Cher Mario Vargas Llosa,
Je veux t’aimer, et te dérober à mes assiduités ne fera que renforcer mon opiniâtreté. J’ai vécu des histoires fusionnelles et passionnelles avec certains de tes paires; je conçois qu’il ne te soit pas agréable de subir constamment une comparaison avec ceux qui t’ont précédé dans mon cœur.
Sartre et moi, une histoire d'amour compliquée
Ils pourraient cependant témoigner du bonheur qu’ils ont su susciter chez moi, de la flamme qu’ils ont allumée et savamment entretenue, de mon adoration proche de l’idolâtrie à leur égard… mais la plupart sont morts. Oh, ne crains rien, nous sommes loin du crime passionnel : Sartre a vécu étonnamment vieux pour un intellectuel alcoolique et Balzac… eh bien, ce fût une passion posthume, je n’ai donc aucune responsabilité dans son trépas.

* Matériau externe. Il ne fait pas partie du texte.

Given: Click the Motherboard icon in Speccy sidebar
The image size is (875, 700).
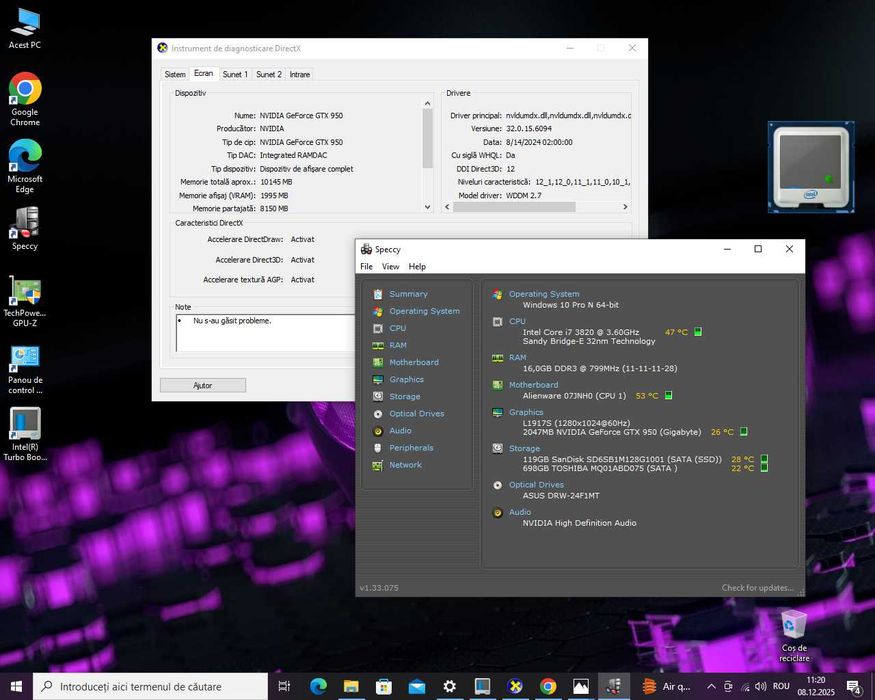Looking at the screenshot, I should click(x=377, y=362).
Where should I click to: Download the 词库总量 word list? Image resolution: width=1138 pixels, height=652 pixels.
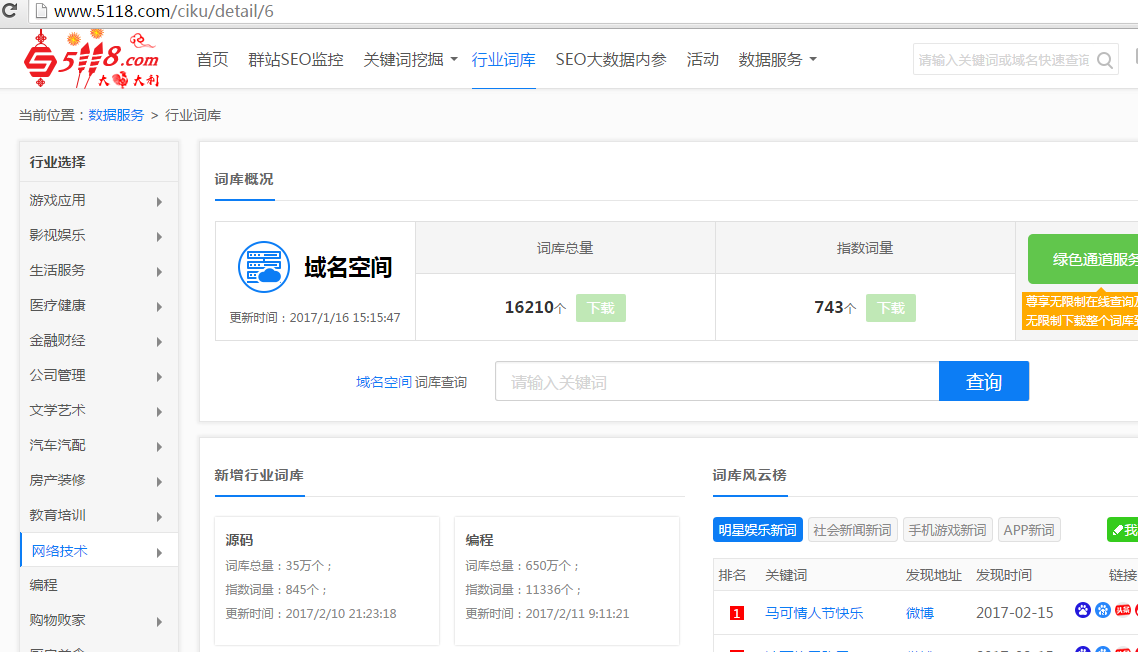click(x=601, y=308)
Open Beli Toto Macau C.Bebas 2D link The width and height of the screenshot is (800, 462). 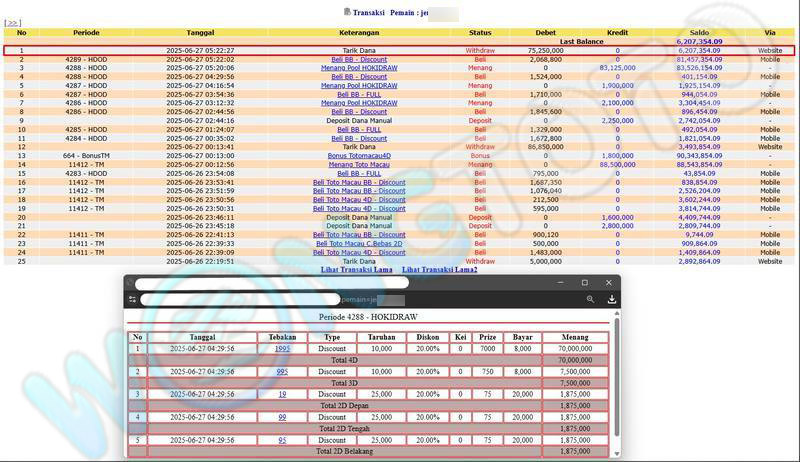click(x=359, y=243)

Pour ne citer qu’eux.
J’ai jeté mon dévolu sur toi. Je suis en mal d’amour littéraire et tu as, du moins sur le papier, toutes les qualités pour me plaire. Outre ton physique d’une débordante sensualité (bien que ça n’ait, en l’occurrence, aucun espèce d’importance – Sartre n’avait rien d’un Apollon-, ta beauté ombrageuse est néanmoins un appel au crime), tu es doté de qualités stylistiques indéniables. Je suis exigeante, tu sembles brillant: nous devions nous rencontrer. Je ne te connaissais pas, tu me fascinais déjà. Il me tardait de t’inviter à me rejoindre, un soir dans mon lit, te lover avec moi sous la couette, pour m’envoûter avec tes paroles que j’imaginais sensuelles, poétiques, lyriques.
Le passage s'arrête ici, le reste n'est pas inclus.